Following is the link to the results published from the US DOT's most recent 10-year study, which found 94 percent of all grade crossing accidents are caused by risky driver behavior. They studied accident reports that showed motorists failed to stop at grade crossings or drove around activated automatic gates.
Safety is a top priority for Union Pacific, which focuses public safety efforts on urging drivers to stop for trains and enforcing laws that are in place to keep communities safe. These include:
- Employees who provide rail safety presentations to professional drivers and the general public through Operation Lifesaver, a nonprofit organization dedicating to eliminating the number of rail-related incidents. Union Pacific’s public safety team reached out to Smith Industries and provided a driver safety training presentation at Smith Industries on September 22, 2011.
- Media safety campaigns aimed at professional drivers in communities influenced by the oil and gas industry, which can increase the number of semi-truck traffic traveling over the tracks. The campaign’s messaging and images remind drivers to follow traffic laws. The bilingual media safety campaigns include billboards, posters, gas station pump toppers and online ads. One of these campaigns was rolled out in the Midland-Odessa area in April 2012. Attached is a pdf file with the artwork that was used in this area.

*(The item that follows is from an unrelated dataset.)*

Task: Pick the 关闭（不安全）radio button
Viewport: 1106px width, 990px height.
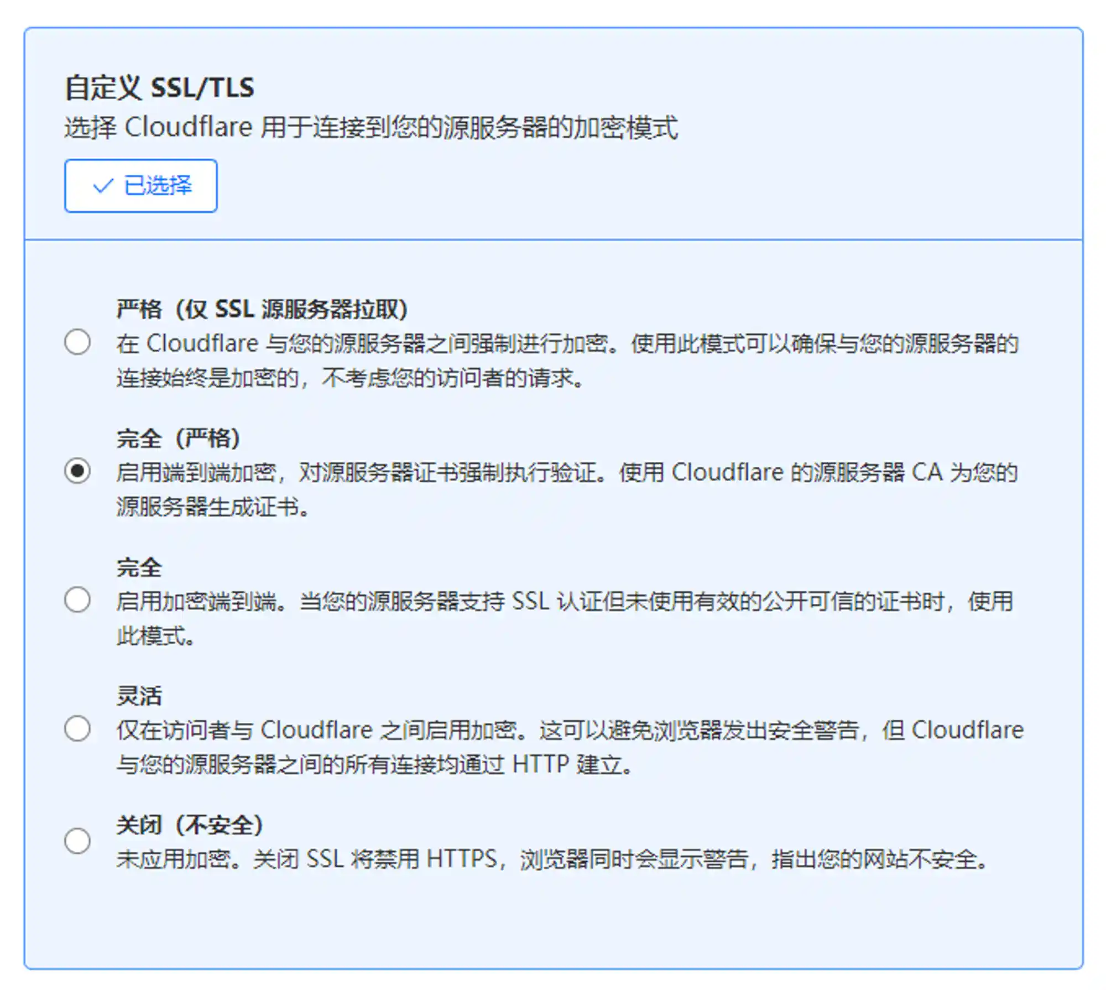Action: click(x=77, y=841)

- Working with law enforcement agencies to ensure that drivers are following laws that are in place to keep the public safe. We partnered with law enforcement agencies throughout Texas to conduct 110 enforcement operations across the state just this year. This is where officers monitor driver behavior and issue citations to drivers who violate rail related traffic laws. The Midland Police Department participated in an enforcement operation that included the Garfield Street crossing on September 25, 2012.